ドバイの道路交通局であるDubai’s Roads and Transport Authority(RTA)は、自動化交通ネットワーク分野のグローバルリーダーであるGlydwaysと、自動運転交通ネットワークプログラムの開始に向けた協力協定を締結しました。本協定は、ドバイにおける初の自動化交通ネットワーク導入を意味するもので、スマートかつ持続可能な新しい都市モビリティモデルの構築を目指します。公共交通システムを補完し、特にファーストマイルおよびラストマイルの移動課題に対する有効な解決策を提供します。

 

協定はWorld Governments Summit 2025の開催期間中に締結され、RTA側はMattar Al Tayerが、Glydways側はCo-Founder兼CEOのMark Seegerが署名しました。Glydwaysが提供するATNは、自動運転の電気自動車とAI技術を基盤とした新しい交通手段で、一般道路の交通から独立して運行されます。コンパクトで狭幅のガイドウェイを使用し、高架または地上設置が可能な軽量構造を採用することで、既存の道路やインフラへの影響を最小限に抑える設計となっています。このシステムは、24時間対応のオンデマンド型パーソナルモビリティを実現し、途中停車のないポイントツーポイント移動により移動時間を短縮します。車内の空調やエンターテインメントのカスタマイズも可能で、ゼロエミッションを達成しつつ、大規模公共交通に匹敵する安全性と稼働率を備えています。10台以上の車両を1秒間隔で連携走行させる仮想プラトーニングに対応し、1台あたり4〜6人が乗車可能で、最高速度は時速50キロメートルです。車両には20基の高解像度LiDARに加え、先進的なレーダーや高精細カメラが搭載されています。
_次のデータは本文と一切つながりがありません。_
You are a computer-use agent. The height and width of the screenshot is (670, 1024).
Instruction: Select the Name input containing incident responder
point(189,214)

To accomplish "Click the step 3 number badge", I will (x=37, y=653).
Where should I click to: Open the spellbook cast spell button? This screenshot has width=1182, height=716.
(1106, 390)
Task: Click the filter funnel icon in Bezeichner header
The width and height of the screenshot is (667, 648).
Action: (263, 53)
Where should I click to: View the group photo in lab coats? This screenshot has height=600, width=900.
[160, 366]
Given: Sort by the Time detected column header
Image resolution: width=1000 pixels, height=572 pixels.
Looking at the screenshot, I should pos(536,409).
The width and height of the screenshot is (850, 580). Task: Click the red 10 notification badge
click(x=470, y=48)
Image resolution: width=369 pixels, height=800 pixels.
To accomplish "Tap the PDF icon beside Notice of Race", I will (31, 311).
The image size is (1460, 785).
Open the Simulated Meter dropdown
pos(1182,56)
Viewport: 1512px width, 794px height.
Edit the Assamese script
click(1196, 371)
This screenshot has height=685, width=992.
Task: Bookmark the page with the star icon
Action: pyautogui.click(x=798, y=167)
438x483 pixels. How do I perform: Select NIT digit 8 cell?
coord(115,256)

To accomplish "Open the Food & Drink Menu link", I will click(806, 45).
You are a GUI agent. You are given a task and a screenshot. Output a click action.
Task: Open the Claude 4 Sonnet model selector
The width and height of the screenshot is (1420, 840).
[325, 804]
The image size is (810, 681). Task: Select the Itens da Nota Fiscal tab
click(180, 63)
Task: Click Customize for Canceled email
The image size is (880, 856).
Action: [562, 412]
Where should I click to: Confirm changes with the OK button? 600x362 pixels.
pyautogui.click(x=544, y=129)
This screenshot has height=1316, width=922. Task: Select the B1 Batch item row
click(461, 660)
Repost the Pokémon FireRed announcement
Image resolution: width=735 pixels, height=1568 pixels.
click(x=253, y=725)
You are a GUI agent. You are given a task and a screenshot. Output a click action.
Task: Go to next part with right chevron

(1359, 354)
本協定では、複数の初期ルート案の検討も含まれており、まずはNational Paints Metro StationとBluewaters Islandを結ぶ全長2.8キロメートルのパイロットルートが想定されています。将来的にはMadinat Jumeirah、Alserkal Avenue、Times Square Centre、Dubai Festival Cityなどの主要拠点とDubai Metroを結ぶルートも計画されており、都市全体の交通統合を強化する狙いです。

 

RTAのMattar Al Tayerは、本プロジェクトがスマートで持続可能なモビリティ導入におけるドバイの国際的リーダーシップをさらに強化し、生活の質や公共交通の効率向上に寄与すると述べています。また、このシステムは1時間あたり両方向で2万人以上を輸送できる高い輸送能力を持ち、他の交通手段と比較して最大90%の初期投資削減、最大70%の運営コスト削減が可能である点も強調しました。事業はPPPモデルで実施され、自動運転やAI分野の先進的な知見を活用した運営が予定されています。

 

GlydwaysのMark Seegerは、ドバイが次世代モビリティを実証する「オープンな実験場」であると評価し、今回の導入が同社にとって大きな節目になると語りました。Bluewaters Islandは、高容量かつ低コストで優れた乗客体験を提供する同社ネットワークの価値を示す理想的な環境であり、都市が持続可能で財務的にも成立する交通モデルを拡張できることを示す事例になるとしています。

 

Glydwaysについて
Glydwaysは、自動運転電気車両とAIを活用した自動化交通ネットワークを開発するモビリティスタートアップです。一般道路と分離された専用ガイドウェイを用いることで、高い安全性と輸送効率を両立し、都市におけるファーストマイル・ラストマイルの課題解決を目指しています。オンデマンド型で持続可能な次世代公共交通の実現を通じて、都市モビリティの新たな標準を構築することを使命としています。